II. A reversion to barbarism after a catastrophic diminution of the population of the globe.
III. A unification of the world under a single government, possessing a monopoly of all the major weapons of war. …
A world government is desirable. More than half of the Amerian nation, according to a Gallup poll, hold this opinion. But most of its advocates think of it as something to be established by friendly negotiation, and shrink from any suggestion of the use of force. In this I think they are mistaken. I am sure that force, or the threat of force, will be necessary. …
The governments of the English-speaking nations should then offer to all other nations the option of entering into a firm alliance, involving a pooling of military resources and mutual defense against aggression. In the case of hesitant nations, … great inducements, economic and military, should be held out to produce their cooperation. … When the Alliance had acquired sufficient strength, any Great Power still refusing to join should be threatened with outlawry, and, if recalcitrant, should be regarded as a public enemy. The resulting war … (more)
Russell was right that Americans then favored a world government:
In March 1951, nearly half (49%) of Americans thought the United Nations should be strengthened to make it a world government with power to control the armed forces of all nations, including the United States, while 36% thought it should not. (more)
Seems they still favored it in 1993:
In a  telephonic survey financed by the WFA, 58% of 1200 adult American citizens polled thought that to have practical law enforcement at home and abroad, a limited, democratic world government would be essential or helpful (with 35%) disagreeing). For effective enforcement of laws, 66% of those questioned felt there should be a world constitution, more than double the number who disagreed. … 82% of respondents felt the UN Charter should be amended to allow the UN to arrest individuals who commit serious international crimes, and 83% felt that leaders making war on groups within their country should be tried by an International Criminal Court. (more)

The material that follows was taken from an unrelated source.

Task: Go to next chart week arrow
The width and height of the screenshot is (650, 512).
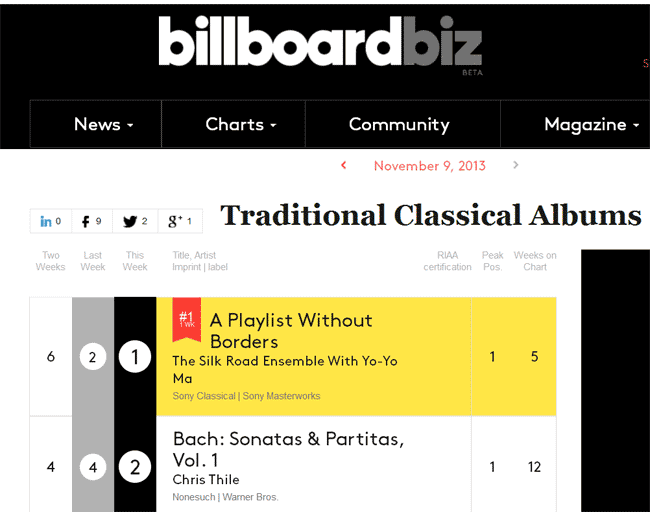Action: (516, 165)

In 2007, much of the world also agreed:
A total of 21,890 people were interviewed between July 2006 and March 2007 [in 19 nations: US, Mexico, Argentina, Peru, Armenia, Ukraine, Russia, Poland, France, Pales. Terr., Israel, Australia, S. Korea, Thailand, China, Indonesia, India, Philippines, Iran.] …
■ Large majorities approve of strengthening the United Nations by giving it the power to have its own standing peacekeeping force, regulate the international arms trade and investigate human rights abuses.

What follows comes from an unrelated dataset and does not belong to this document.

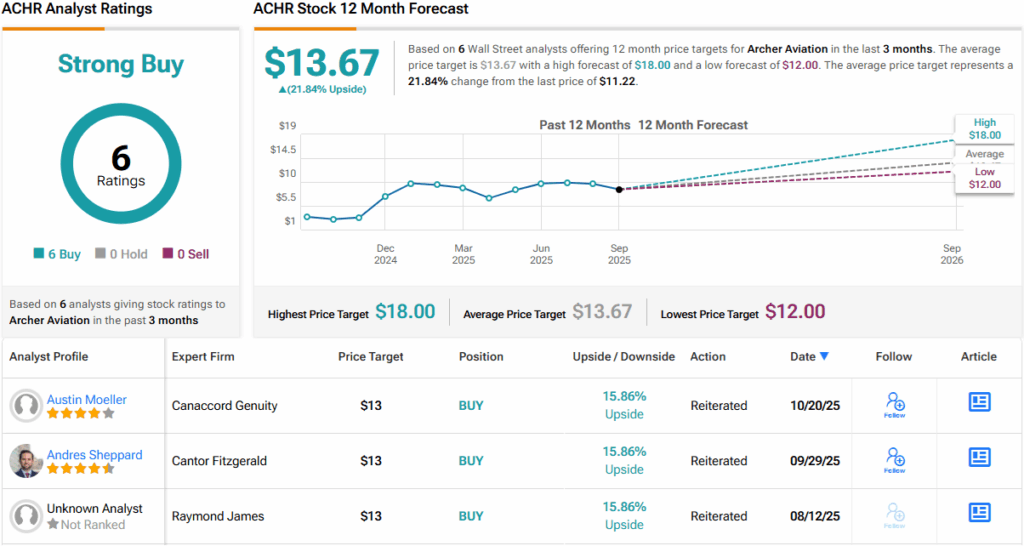Click the Upside / Downside column header

pyautogui.click(x=623, y=356)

■ Most publics believe the UN Security Council should have the right to authorize military force to address a range of problems, including aggression, terrorism, and genocide. (more)
Finally, the history of China suggests that, once started, “world” government becomes hard to stop:
This study explores the ways in which the Chinese imperial system attained its unparalleled endurance. … I do not pretend to provide a comprehensive answer. … Rather, I shall focus on a single variable, which distinguishes Chinese imperial experience from that of other comparable polities elsewhere, namely, the empire’s exceptional ideological prowess. As I hope to demonstrate, the Chinese empire was an extraordinarily powerful ideological construct, the appeal of which to a variety of political actors enabled its survival even during periods of severe military, economic, and administrative malfunctioning. …
Centuries of internal turmoil that preceded the imperial unification of 221 BCE … were also the most vibrant period in China’s intellectual history. Bewildered by the exacerbating crisis, thinkers of that age sought ways to restore peace and stability. Their practical recommendations varied tremendously; but amid this immense variety there were some points of consensus. Most importantly, thinkers of distinct ideological inclinations unanimously accepted political unification of the entire known civilized world—“All-under-Heaven”—as the only feasible means to put an end to perennial war; and they also agreed that the entire subcelestial realm should be governed by a single omnipotent monarch. These premises of unity and monarchism became the ideological foundation of the future empire, and they were not questioned for millennia. (more)
Even if a world (or solar) government is inevitable, it is still probably best to not start it too early, before we are able to coordinate sufficiently well.